Start of Block
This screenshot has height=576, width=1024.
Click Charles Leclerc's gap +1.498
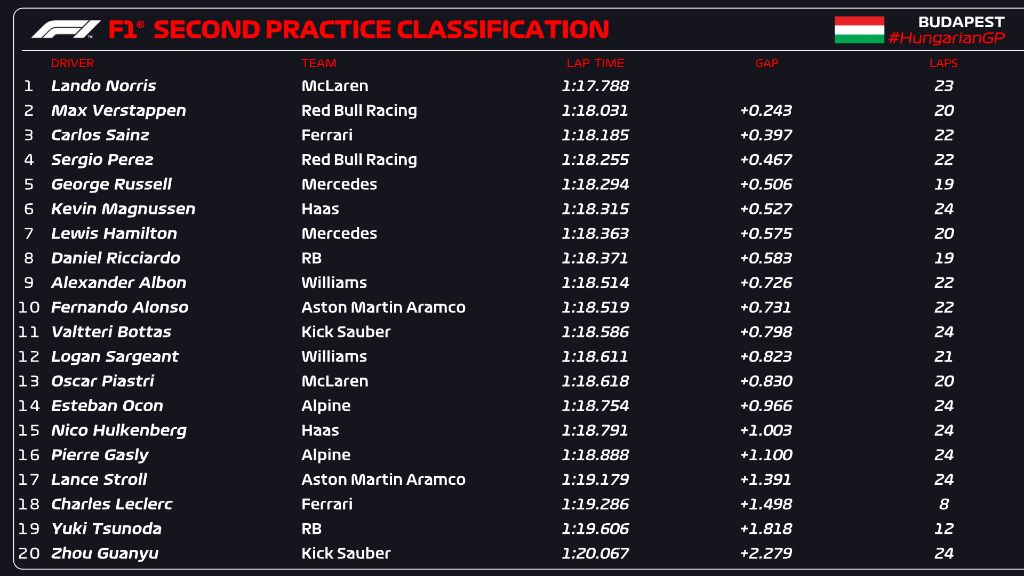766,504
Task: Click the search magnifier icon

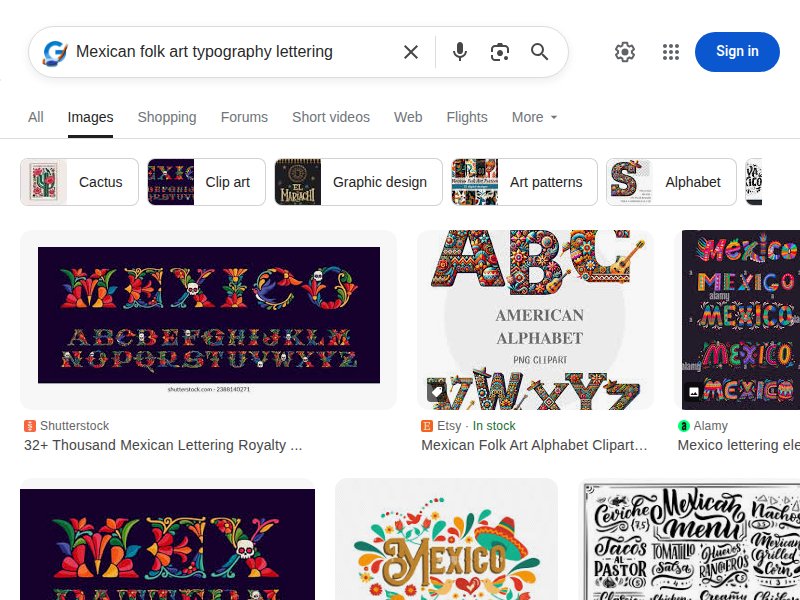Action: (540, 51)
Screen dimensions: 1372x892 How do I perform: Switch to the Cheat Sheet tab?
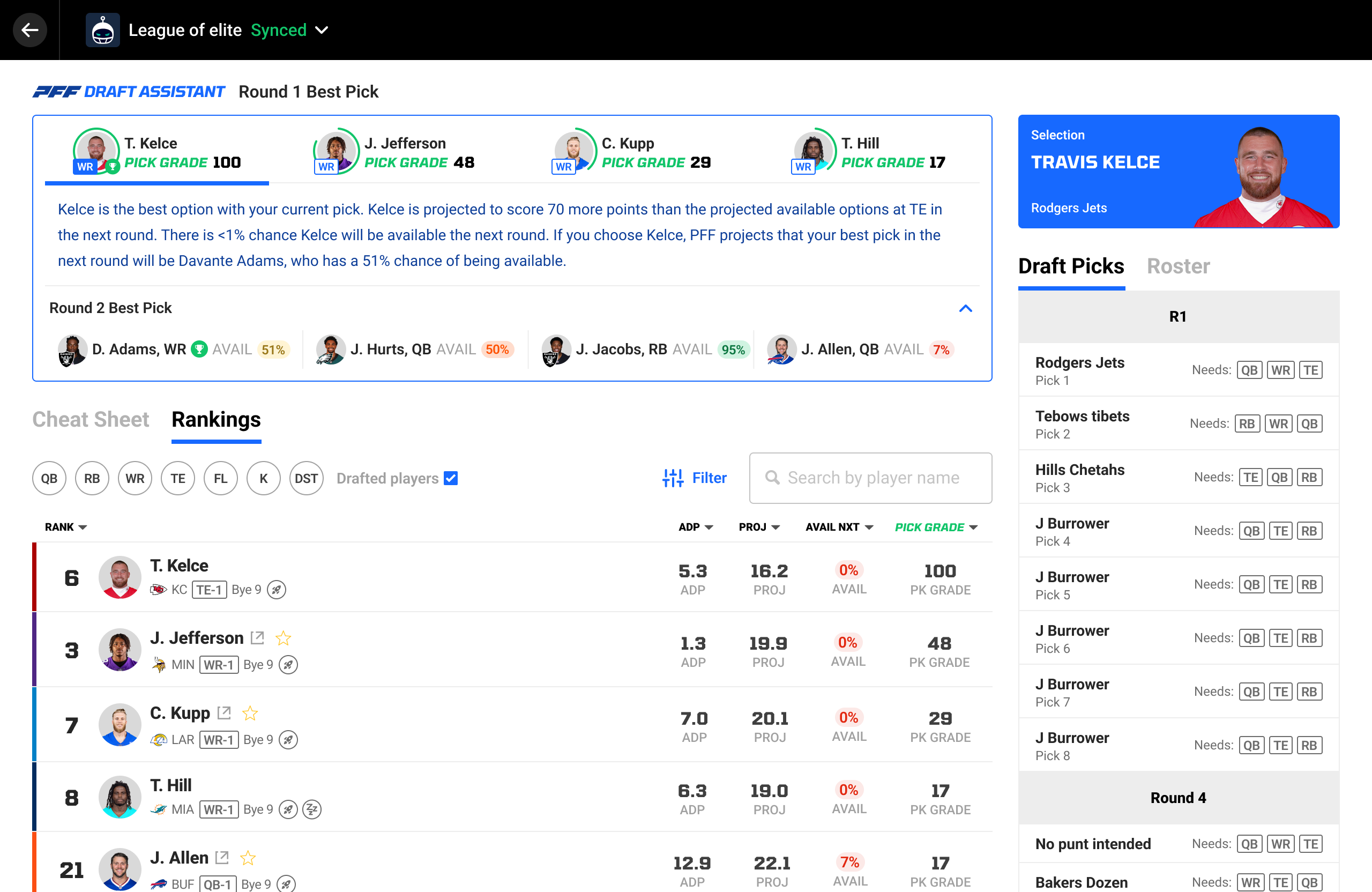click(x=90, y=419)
End of Block
- Exercise prompt -
Write out again, word for word, only the lines from the one with "Click Charles Leclerc's gap +1.498" through the last line of the material, and omit each picture.

- Written response -
Click Charles Leclerc's gap +1.498
766,504
Task: Click the search magnifier icon

Action: (540, 51)
Screen dimensions: 1372x892 How do I perform: Switch to the Cheat Sheet tab?
click(x=90, y=419)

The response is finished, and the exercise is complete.